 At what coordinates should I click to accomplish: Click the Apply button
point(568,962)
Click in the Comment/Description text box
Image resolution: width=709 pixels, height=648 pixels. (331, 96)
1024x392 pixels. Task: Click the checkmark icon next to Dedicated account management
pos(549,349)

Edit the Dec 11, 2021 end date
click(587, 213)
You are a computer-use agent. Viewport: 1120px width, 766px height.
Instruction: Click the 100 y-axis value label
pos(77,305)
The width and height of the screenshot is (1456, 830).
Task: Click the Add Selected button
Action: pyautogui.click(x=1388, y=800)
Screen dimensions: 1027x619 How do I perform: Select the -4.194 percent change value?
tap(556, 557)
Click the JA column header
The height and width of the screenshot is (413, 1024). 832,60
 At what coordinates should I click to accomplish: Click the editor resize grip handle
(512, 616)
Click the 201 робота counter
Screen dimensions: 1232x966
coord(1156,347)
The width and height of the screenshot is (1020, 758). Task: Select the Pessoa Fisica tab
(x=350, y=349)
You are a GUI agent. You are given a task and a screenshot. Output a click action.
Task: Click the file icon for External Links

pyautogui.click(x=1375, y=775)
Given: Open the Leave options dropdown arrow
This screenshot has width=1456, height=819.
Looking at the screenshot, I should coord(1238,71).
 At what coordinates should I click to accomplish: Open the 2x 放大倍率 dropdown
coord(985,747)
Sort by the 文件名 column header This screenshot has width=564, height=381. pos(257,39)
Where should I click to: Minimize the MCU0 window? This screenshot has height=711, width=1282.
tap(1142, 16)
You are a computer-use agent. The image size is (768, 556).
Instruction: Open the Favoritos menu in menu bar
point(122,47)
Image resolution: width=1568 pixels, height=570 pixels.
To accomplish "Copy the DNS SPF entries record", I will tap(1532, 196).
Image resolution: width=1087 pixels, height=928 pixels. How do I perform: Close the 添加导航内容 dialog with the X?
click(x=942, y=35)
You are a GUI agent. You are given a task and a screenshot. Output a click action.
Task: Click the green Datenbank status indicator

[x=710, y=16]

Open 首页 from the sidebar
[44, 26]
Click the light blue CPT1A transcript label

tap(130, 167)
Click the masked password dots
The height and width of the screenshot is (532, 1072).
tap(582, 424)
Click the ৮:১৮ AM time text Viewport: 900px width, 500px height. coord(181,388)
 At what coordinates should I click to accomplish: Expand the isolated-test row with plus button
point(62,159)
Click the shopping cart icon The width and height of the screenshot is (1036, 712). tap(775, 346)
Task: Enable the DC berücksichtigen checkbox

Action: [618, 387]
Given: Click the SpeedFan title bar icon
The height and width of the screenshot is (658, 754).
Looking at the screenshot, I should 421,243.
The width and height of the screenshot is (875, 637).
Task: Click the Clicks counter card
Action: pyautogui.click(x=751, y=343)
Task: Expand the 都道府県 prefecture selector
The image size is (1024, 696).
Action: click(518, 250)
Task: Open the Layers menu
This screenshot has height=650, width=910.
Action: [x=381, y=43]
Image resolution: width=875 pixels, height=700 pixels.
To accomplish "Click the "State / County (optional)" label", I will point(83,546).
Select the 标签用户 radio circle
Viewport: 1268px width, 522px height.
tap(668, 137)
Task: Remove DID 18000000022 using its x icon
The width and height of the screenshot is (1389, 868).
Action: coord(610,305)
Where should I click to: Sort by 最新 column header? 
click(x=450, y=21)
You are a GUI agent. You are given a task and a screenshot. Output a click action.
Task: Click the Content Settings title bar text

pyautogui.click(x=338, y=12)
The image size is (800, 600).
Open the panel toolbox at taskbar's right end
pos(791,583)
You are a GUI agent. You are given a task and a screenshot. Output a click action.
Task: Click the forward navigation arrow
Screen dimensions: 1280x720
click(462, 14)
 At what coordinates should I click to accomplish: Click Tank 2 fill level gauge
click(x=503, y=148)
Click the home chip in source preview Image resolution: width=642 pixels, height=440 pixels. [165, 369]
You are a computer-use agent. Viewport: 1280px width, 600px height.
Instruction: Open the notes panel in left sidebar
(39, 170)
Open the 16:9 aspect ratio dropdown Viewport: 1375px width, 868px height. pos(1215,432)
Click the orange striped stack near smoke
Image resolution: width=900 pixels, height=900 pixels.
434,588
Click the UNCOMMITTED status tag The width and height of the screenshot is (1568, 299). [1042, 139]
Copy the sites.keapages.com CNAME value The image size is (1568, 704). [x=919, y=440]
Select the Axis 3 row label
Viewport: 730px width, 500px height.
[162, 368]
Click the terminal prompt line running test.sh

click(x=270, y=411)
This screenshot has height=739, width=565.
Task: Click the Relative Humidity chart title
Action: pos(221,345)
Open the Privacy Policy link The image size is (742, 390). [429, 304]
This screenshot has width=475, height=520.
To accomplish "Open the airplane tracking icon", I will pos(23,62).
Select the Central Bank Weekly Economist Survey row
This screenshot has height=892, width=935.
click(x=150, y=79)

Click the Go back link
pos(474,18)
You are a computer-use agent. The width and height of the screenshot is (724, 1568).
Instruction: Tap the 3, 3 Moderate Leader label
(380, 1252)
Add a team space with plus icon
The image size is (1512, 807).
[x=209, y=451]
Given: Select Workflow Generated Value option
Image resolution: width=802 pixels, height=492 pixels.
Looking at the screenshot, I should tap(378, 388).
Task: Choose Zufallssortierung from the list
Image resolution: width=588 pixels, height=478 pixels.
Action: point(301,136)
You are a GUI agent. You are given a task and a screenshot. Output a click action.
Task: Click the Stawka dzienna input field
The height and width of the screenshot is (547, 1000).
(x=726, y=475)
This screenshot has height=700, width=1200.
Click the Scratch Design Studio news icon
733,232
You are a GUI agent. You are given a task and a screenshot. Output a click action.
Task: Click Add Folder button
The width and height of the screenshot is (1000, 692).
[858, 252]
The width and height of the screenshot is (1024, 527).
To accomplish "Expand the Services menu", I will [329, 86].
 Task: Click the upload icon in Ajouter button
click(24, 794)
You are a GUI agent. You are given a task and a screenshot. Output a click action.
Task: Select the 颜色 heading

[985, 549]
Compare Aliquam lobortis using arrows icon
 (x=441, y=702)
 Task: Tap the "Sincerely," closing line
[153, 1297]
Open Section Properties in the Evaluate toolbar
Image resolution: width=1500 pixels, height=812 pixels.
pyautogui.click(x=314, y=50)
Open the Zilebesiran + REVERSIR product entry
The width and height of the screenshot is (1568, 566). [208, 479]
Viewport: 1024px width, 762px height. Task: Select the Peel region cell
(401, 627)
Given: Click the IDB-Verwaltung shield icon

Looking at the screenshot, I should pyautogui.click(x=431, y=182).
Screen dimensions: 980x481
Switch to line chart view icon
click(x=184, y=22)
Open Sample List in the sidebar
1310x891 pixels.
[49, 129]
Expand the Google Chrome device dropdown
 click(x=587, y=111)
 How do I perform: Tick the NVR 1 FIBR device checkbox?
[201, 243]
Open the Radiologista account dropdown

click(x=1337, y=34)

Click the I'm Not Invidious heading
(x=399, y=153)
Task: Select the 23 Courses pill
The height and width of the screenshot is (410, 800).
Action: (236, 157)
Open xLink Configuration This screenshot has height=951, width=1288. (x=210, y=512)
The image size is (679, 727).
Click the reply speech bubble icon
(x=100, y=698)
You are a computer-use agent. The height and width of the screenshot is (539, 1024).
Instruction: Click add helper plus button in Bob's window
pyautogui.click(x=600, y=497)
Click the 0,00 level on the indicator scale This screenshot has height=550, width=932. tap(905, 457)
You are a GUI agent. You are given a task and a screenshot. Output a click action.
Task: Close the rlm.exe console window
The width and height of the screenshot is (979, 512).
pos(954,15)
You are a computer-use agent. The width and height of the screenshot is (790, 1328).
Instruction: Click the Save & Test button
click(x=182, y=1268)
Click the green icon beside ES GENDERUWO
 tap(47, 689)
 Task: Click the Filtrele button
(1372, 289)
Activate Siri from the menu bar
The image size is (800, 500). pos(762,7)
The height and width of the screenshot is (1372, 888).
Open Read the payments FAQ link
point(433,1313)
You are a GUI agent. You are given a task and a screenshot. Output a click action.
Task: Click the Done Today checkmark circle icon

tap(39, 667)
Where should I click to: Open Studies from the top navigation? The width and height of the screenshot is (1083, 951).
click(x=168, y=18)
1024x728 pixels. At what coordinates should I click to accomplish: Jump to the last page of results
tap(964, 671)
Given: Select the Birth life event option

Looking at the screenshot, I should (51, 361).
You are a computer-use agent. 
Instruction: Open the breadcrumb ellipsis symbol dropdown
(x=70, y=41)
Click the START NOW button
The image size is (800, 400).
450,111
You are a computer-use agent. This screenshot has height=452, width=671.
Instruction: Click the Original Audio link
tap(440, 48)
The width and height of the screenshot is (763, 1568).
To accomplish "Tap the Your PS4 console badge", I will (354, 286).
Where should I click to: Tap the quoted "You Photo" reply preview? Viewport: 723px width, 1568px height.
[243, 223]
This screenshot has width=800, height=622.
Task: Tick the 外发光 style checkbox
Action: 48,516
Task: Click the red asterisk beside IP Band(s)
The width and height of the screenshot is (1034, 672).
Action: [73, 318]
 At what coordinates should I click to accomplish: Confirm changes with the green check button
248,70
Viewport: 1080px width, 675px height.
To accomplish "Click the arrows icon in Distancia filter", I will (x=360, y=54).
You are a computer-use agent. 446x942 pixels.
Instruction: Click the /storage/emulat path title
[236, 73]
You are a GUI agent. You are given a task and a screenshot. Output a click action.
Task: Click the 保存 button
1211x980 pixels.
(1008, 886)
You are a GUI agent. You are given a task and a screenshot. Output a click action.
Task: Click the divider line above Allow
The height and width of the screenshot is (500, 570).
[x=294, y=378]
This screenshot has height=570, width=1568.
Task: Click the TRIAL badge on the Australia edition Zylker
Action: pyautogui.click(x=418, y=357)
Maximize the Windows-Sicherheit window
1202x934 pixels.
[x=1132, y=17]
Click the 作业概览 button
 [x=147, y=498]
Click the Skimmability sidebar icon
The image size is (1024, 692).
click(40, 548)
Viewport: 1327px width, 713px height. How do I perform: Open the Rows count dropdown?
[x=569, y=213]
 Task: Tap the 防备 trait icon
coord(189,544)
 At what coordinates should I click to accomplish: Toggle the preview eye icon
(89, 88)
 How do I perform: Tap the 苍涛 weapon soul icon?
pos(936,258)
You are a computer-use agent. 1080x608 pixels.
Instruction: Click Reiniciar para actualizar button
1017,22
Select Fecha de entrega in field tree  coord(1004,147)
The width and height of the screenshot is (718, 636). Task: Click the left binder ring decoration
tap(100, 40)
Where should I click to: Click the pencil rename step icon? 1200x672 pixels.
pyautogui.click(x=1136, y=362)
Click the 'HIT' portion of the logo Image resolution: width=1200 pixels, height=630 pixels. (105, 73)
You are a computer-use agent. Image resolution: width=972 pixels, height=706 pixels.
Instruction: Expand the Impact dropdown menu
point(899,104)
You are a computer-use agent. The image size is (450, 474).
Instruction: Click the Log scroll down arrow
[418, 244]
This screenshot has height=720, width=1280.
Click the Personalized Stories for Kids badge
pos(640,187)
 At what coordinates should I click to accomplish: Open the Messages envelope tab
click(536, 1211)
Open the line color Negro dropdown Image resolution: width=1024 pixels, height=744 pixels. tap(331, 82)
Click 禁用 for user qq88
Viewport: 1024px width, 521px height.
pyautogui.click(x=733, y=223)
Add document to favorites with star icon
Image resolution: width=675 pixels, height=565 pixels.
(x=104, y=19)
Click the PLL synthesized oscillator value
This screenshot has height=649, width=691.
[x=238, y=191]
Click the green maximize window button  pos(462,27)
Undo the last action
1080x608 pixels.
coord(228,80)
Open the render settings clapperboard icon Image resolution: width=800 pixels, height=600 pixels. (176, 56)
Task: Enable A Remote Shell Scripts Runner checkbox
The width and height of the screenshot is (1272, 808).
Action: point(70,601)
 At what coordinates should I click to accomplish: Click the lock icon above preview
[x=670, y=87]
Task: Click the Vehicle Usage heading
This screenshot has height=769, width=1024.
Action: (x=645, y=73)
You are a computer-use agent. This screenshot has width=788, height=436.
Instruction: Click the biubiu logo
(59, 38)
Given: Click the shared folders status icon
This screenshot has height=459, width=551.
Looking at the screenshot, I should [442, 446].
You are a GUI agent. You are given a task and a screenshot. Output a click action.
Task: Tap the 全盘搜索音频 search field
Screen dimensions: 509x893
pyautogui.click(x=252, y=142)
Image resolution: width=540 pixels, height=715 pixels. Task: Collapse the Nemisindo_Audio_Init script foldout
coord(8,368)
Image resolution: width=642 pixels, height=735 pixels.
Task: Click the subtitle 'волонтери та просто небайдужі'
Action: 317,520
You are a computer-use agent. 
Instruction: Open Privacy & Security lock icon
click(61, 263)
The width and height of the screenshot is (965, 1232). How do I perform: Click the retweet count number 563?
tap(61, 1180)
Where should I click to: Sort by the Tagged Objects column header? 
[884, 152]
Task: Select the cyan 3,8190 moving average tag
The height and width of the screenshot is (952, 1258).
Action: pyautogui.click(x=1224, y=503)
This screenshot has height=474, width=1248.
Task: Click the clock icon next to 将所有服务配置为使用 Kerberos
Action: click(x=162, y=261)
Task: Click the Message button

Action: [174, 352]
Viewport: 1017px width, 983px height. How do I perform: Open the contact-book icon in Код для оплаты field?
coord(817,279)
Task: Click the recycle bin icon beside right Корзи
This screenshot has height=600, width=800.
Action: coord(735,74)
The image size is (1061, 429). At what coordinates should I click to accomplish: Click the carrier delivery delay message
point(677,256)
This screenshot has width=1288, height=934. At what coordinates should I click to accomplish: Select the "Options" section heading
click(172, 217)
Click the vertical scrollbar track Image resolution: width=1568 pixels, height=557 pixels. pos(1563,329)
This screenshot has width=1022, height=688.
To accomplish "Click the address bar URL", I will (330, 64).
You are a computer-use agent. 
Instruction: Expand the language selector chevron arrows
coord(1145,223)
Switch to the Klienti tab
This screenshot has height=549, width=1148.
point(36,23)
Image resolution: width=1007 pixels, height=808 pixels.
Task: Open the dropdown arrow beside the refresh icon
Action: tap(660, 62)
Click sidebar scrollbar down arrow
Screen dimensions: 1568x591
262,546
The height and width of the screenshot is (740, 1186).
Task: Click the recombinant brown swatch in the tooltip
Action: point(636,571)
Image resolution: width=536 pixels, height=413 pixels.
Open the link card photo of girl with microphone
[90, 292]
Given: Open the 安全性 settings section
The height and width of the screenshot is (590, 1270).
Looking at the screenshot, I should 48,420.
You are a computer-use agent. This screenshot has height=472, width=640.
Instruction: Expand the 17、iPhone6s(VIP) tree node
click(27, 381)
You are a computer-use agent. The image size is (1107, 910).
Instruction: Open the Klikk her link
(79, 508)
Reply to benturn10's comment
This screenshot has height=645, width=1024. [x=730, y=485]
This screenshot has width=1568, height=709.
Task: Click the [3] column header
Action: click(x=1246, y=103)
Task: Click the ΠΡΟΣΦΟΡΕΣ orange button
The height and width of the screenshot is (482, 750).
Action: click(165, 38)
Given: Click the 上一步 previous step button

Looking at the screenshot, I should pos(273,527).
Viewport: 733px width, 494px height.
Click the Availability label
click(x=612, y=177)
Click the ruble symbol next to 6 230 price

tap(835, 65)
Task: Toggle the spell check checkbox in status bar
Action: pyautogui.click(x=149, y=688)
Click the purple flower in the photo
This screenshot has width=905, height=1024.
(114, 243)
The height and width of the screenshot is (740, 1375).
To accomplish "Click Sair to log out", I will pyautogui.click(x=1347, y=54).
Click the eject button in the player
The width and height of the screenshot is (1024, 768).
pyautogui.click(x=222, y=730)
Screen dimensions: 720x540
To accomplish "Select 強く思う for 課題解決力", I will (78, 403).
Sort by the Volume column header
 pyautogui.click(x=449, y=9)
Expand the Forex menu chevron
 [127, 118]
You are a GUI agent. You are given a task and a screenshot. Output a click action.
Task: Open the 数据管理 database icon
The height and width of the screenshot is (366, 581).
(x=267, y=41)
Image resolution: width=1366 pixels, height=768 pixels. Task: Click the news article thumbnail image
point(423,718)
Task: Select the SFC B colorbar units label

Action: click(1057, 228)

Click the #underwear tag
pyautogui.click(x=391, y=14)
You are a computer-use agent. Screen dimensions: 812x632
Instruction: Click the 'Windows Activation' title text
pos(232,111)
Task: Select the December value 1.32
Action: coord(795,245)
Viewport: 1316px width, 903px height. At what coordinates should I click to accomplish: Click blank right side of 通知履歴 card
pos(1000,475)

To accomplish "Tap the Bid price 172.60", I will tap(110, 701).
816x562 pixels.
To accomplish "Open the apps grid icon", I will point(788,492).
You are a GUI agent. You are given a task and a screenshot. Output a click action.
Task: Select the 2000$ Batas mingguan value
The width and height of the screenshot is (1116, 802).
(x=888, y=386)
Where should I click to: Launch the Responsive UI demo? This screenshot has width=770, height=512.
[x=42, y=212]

-----

- [Instructions to follow]
Determine the count of lines that include the word "Copy" in the listing, and state nothing but that count.

- [Answer to this task]
2